TaSL: Continual Dialog State Tracking via Task Skill Localization and Consolidation
This addresses the challenge of enabling dialogue systems to adapt to new tasks while preserving prior knowledge, which is incremental as it builds on existing continual learning methods for a specific domain.
The paper tackles the problem of catastrophic forgetting and knowledge transfer in continual dialogue state tracking by introducing TaSL, a framework for task skill localization and consolidation, which achieves significant performance improvements over state-of-the-art methods without relying on memory replay.

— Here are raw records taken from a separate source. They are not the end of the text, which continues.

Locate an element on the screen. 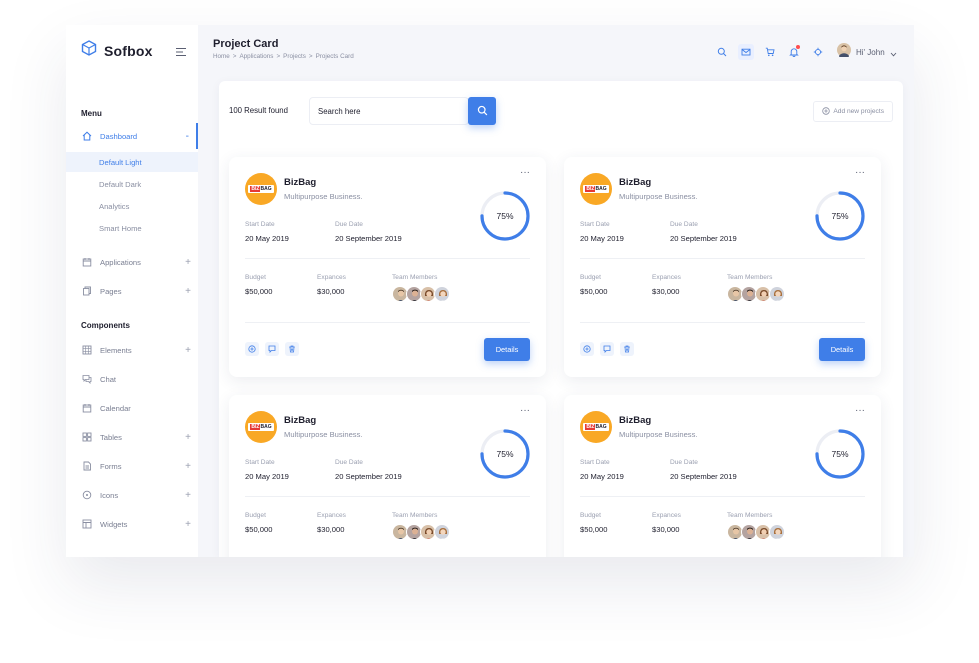  search-button is located at coordinates (482, 111).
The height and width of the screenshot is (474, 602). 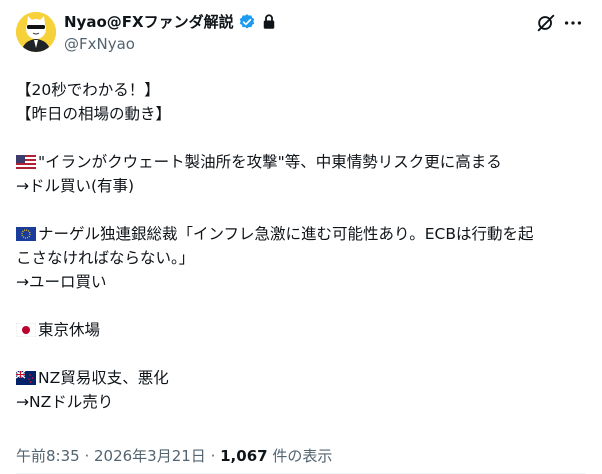 I want to click on post-meta: 午前8:35 · 2026年3月21日 · 1,067 件の表示, so click(x=174, y=456).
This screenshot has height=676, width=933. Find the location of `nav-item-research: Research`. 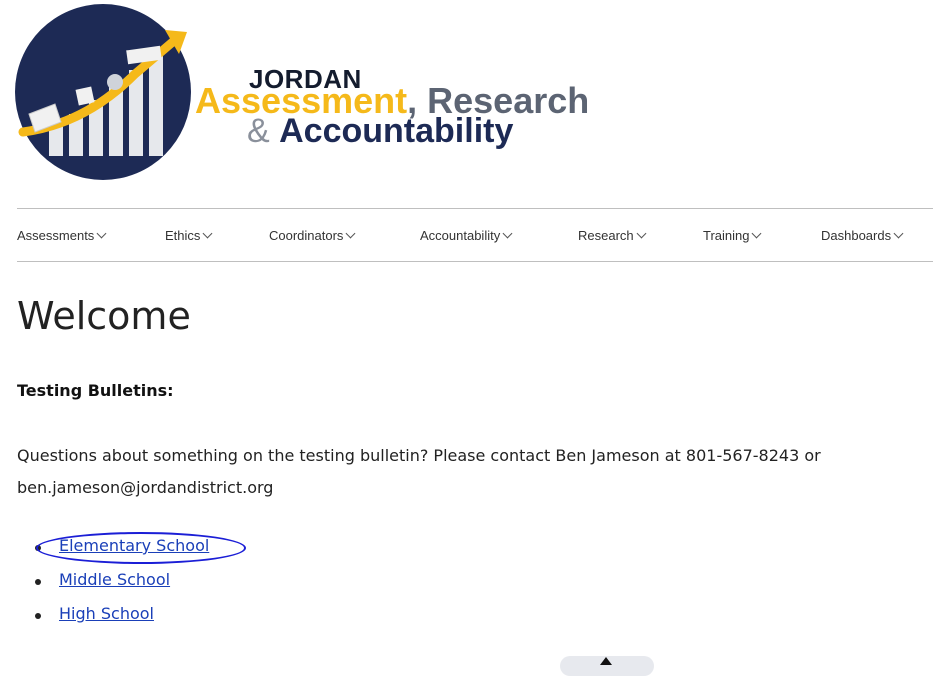

nav-item-research: Research is located at coordinates (612, 236).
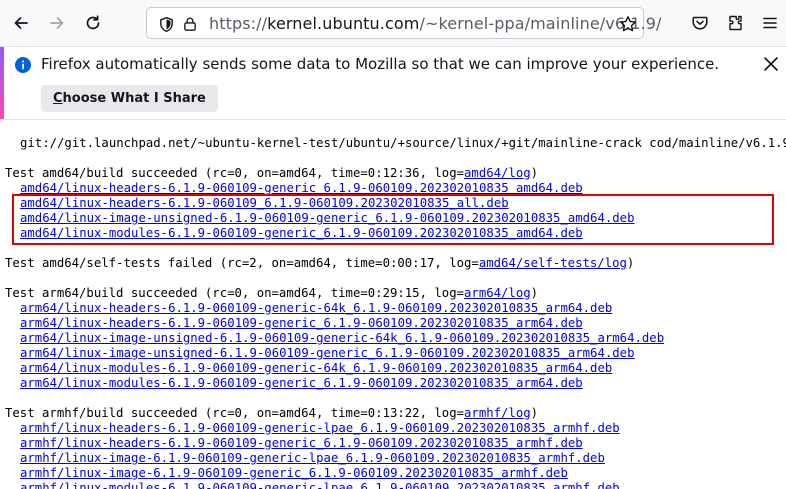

A practical dialogue system requires the capacity for ongoing skill acquisition and adaptability to new tasks while preserving prior knowledge. However, current methods for Continual Dialogue State Tracking (DST), a crucial function of dialogue systems, struggle with the catastrophic forgetting issue and knowledge transfer between tasks. We present TaSL, a novel framework for task skill localization and consolidation that enables effective knowledge transfer without relying on memory replay. TaSL uses a novel group-wise technique to pinpoint task-specific and task-shared areas. Additionally, a fine-grained skill consolidation strategy protects task-specific knowledge from being forgotten while updating shared knowledge for bi-directional knowledge transfer. As a result, TaSL strikes a balance between preserving previous knowledge and excelling at new tasks. Comprehensive experiments on various backbones highlight the significant performance improvements of TaSL over existing state-of-the-art methods. The source code is provided for reproducibility.